表象的东西解决后，就该更为深层次的分析是什么原因导致的instance down了。

节点1的alert日志：

Tue Oct 18 10:56:34 2011
Waiting for clusterware split-brain resolution
Tue Oct 18 11:03:00 2011
Timed out trying to start process P001.
Tue Oct 18 11:06:34 2011
Evicting instance 2 from cluster

在节点1的系统时间为：

10:56:34 集群发生脑裂，clusterware split-brain
11:03:00 启动P001进程发生超时
11:06:34 节点2上的instance 2被逐出集群了

节点2的alert日志：

Tue Oct 18 10:51:57 2011
IPC Send timeout detected. Sender ospid 22239
Tue Oct 18 10:51:59 2011
Communications reconfiguration: instance 0
Tue Oct 18 10:52:03 2011
ARC0: Completed archiving log 6 thread 2 sequence 87953
Tue Oct 18 10:53:45 2011
Waiting for clusterware split-brain resolution
Tue Oct 18 11:02:14 2011
Timed out trying to start process P001.
Tue Oct 18 11:03:45 2011
USER: terminating instance due to error 481
Tue Oct 18 11:03:45 2011
Errors in file /orarac/app/oracle/admin/■■db/bdump/■■db2_lgwr_15116.trc:
ORA-00481: LMON process terminated with error
…………………..
Tue Oct 18 11:03:45 2011
Errors in file /orarac/app/oracle/admin/■■db/bdump/■■db2_lmon_15081.trc:
ORA-29740: evicted by member 1, group incarnation 19
Tue Oct 18 11:03:45 2011
System state dump is made for local instance

在节点2的系统时间为：

10:51:57 检测到IPC send timeout
10:51:59 Communications reconfiguration:instance 0,instance 0表示实例关闭
10:53:45 集群发生脑裂，clusterware split-brain
11:02:14 启动P001进程发生超时
11:03:45 发生error 481，instance down，并出现ORA-29740错误，我手机也是在这个时间点接到告警短信的

据eygle的说法，主要是在资源紧张、网络拥堵等情况下，就有可能发生IPC超时的问题，而cluster随后就会将问题节点驱逐，引发新一轮的Reconfiguration。

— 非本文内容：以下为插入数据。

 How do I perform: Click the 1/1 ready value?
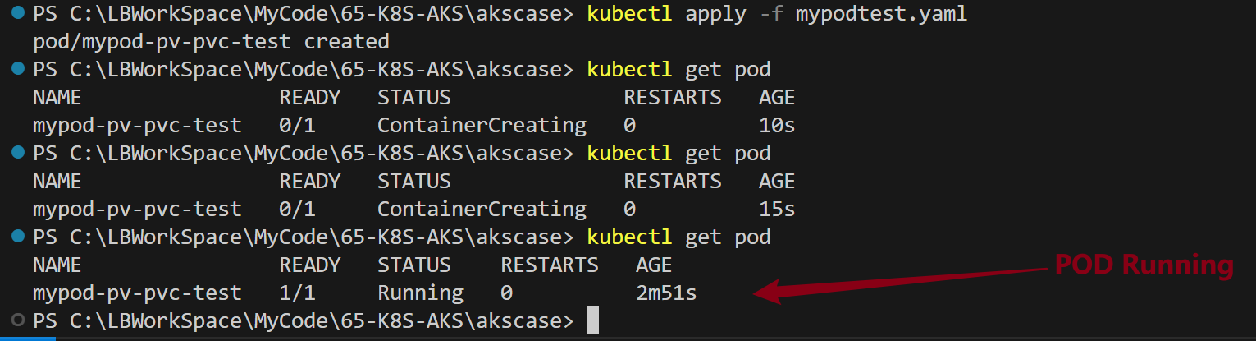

在来看看产生的trc文件，■■db2_lmon_15081.trc

*** SESSION ID:(3.1) 2011-10-18 07:08:57.162
GES IPC: Receivers 10 Senders 10
GES IPC: Buffers Receive 1000 Send (i:6830 b:6830) Reserve 1000
GES IPC: Msg Size Regular 440 Batch 2048
Batch msg size = 2048
Batching factor: enqueue replay 47, ack 52
Batching factor: cache replay 29 size per lock 64
kjxggin: receive buffer size = 32768
kjxgmin: SKGXN ver (2 0 Hewlett-Packard SKGXN 2.0)
*** 2011-10-18 07:09:01.648
kjxgmrcfg: Reconfiguration started, reason 1
*** 2011-10-18 07:09:01.649
     Name Service frozen
kjxgmcs: Setting state to 0 1.
kjfcpiora: publish my weight 3122016
kjxgmps: proposing substate 2
kjxgmcs: Setting state to 18 2.
     Performed the unique instance identification check
kjxgmps: proposing substate 3
kjxgmcs: Setting state to 18 3.
     Name Service recovery started
     Deleted all dead-instance name entries
kjxgmps: proposing substate 4
kjxgmcs: Setting state to 18 4.
     Multicasted all local name entries for publish
     Replayed all pending requests
kjxgmps: proposing substate 5
kjxgmcs: Setting state to 18 5.
     Name Service normal
     Name Service recovery done
*** 2011-10-18 07:09:02.652
kjxgmps: proposing substate 6
kjxgmcs: Setting state to 18 6.
*** 2011-10-18 07:09:02.652
*** 2011-10-18 07:09:02.653
Reconfiguration started (old inc 0, new inc 18)
Synchronization timeout interval: 660 sec
List of nodes:
0 1
Global Resource Directory frozen
node 0
release 9 2 0 7
node 1
release 9 2 0 7
res_master_weight for node 0 is 3122016
res_master_weight for node 1 is 3122016
Total master weight = 6244032
Dead inst
Join inst 0 1
Exist inst
Active Sendback Threshold = 50 %
Communication channels reestablished
Master broadcasted resource hash value bitmaps
Non-local Process blocks cleaned out
Resources and enqueues cleaned out
Resources remastered 0
0 GCS shadows traversed, 0 cancelled, 0 closed
0 GCS resources traversed, 0 cancelled
set master node info
Submitted all remote-enqueue requests
kjfcrfg: Number of mesgs sent to node 0 = 0
Update rdomain variables
Dwn-cvts replayed, VALBLKs dubious
All grantable enqueues granted
*** 2011-10-18 07:09:11.515
0 GCS shadows traversed, 0 replayed, 0 unopened
Submitted all GCS cache requests
0 write requests issued in 1518892 GCS resources
10 PIs marked suspect, 0 flush PI msgs
*** 2011-10-18 07:09:27.724
Reconfiguration complete
*** 2011-10-18 07:09:35.232
kjxgrtmc2: Member 1 thread 2 mounted
*** 2011-10-18 10:51:59.470
kjxgrcomerr: Communications reconfig: instance 0 (18,18)
Submitting asynchronized dump request [2]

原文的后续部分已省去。